Braunstein et al. (1973) 12 0 Not applicable
Goldstein et al. (1974) 2 1 No
Gailani et al. (1976) 5 1 No
Kalra et al. (1984) 1 1 Yes
Ordonez et al. (1989) 11 2 Yes
Total 31 5 (16%)

Other paraneoplastic syndromes and abnormal endocrinological functions with primary osteosarcoma were studied by Goodman et al. (1978). They found abnormal glucose, insulin or growth hormone response curves to oral glucose tolerance tests in 78% of the study population. Elevated somatomedin values were noted in 72% of the patients tested, but changes showed no statistical correlation with any known factor. He therefore constituted a new paraneoplastic syndrome in primary osteosarcoma patients.

In carcinomas, some authors state that a paraneoplastic syndrome with beta-hCG in carcinomas displays an additional prognostic value for more resistant tumours and poor prognosis (Gailani et al. 1976; Szurmowicz et al. 1995). Yoshimura et al. (1994) found a higher incidence of hCG beta-core fragment dependant of the stage of disease from 35.7% in stage 1 to 72.7% in stage 4.
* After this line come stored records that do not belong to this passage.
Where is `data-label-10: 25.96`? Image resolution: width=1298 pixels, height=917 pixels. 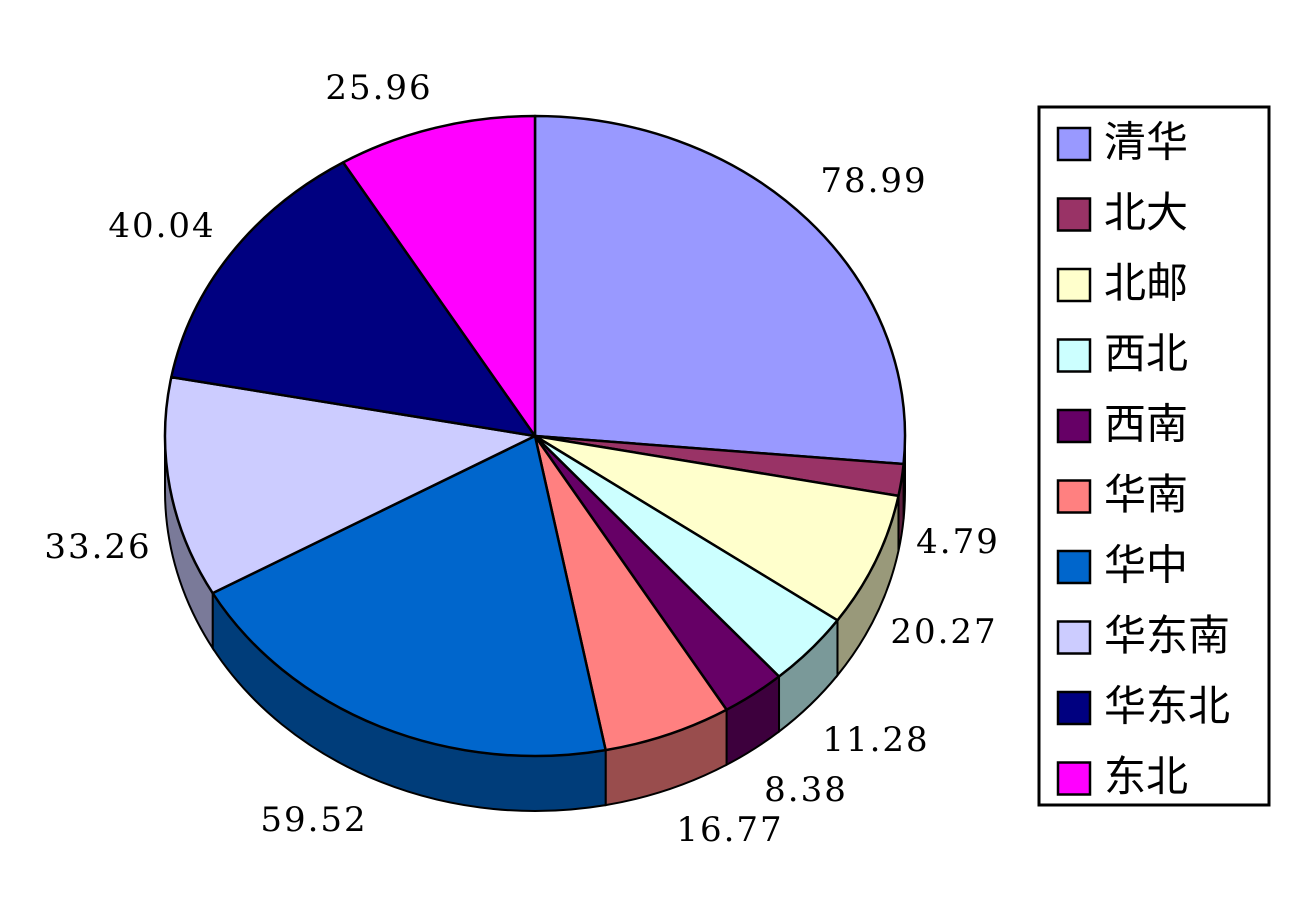 data-label-10: 25.96 is located at coordinates (378, 88).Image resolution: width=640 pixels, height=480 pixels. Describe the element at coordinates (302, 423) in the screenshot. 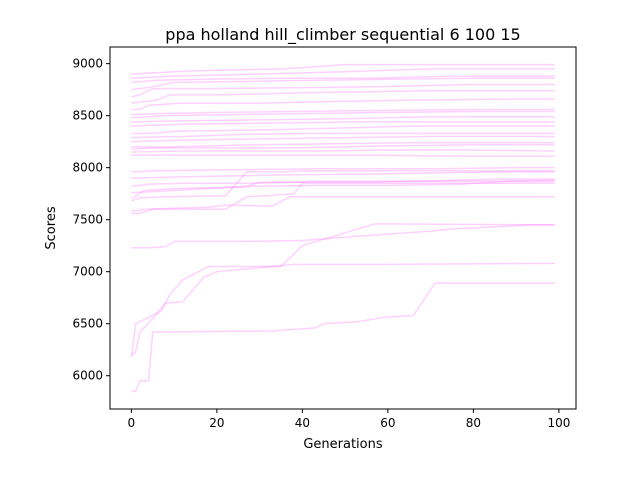

I see `x-tick-label: 40` at that location.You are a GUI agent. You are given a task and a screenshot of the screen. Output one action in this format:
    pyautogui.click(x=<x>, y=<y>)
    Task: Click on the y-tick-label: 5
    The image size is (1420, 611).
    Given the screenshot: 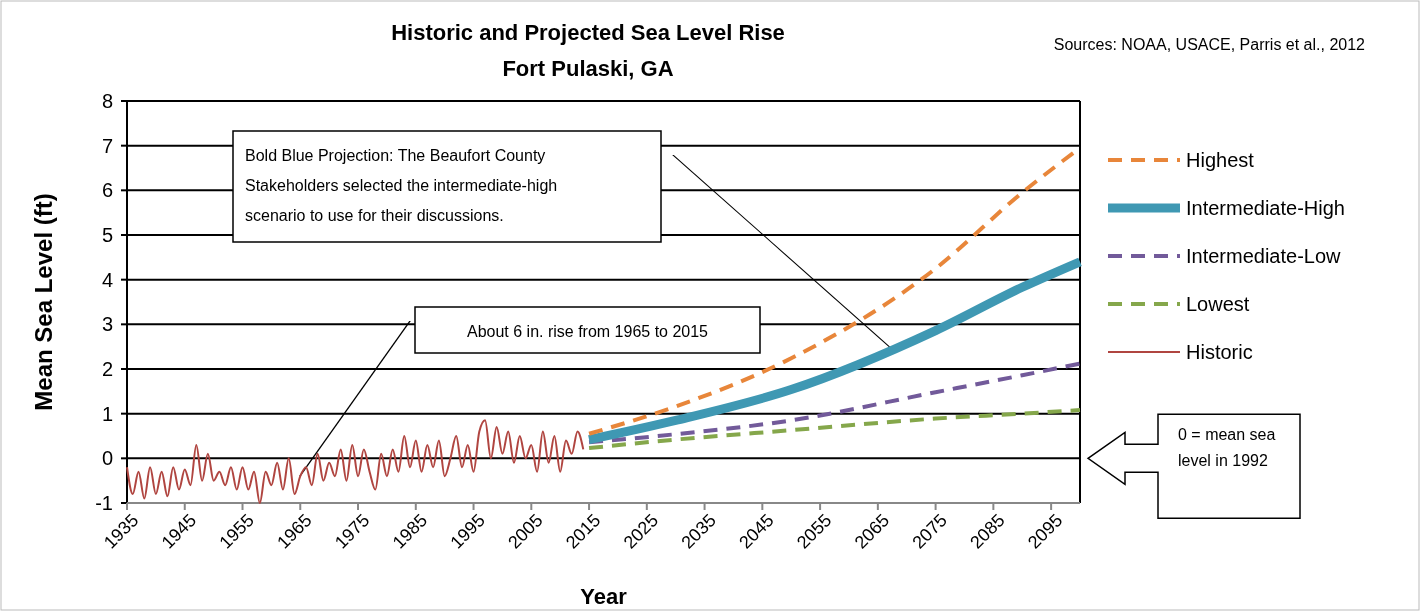 What is the action you would take?
    pyautogui.click(x=107, y=235)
It is concluded that a probable dedifferentiation within malignant cells causes depression of beta-hCG producing genes (Kalra et al. 1984).

Little is reported about the diagnostic and therapeutic value of beta-hCG in osteosarcomas . Kalra’s (1984) patient died of disease. Ordonez et al. (1989) discussed the meaning of beta-hCG as a sign of persistent or recurrent disease. An osteosarcoma after initial wide resection and a good response to chemotherapy very unlikely tends to recur (Picci et al. 1994; Bielack et al. 1996). With a good response to chemotherapy, 73.4% patients stayed relapse free and after wide resection, 64.8% were disease free (Bielack et al. 2002). Although our patient had good prognostic factors, she suffered a relapse. At the moment she is doing well, but follow-up is still short.

Ectopic production of beta-hCG in osteosarcoma is a very rare incident but can be a sign of tumour dedifferentiation. This leads possibly to a more resistant tumour with poor prognosis. In cases of intralesional resection, a combined relapse protocol of COSS-96 and radiation therapy should be used (Ozaki et al. 2003). Our analysis shows that beta-hCG serum level is not only a sign for pregnancy but can be helpful in patients with various malignancies, also osteosarcoma. In such rare cases, beta-hCG serum levels can be used to monitor therapy.

Acknowledgement

The authors thank J.R. Nover, University Hospital Muenster, Institute of Clinical Chemistry and Laboratory Medicine, for his collaboration in this work.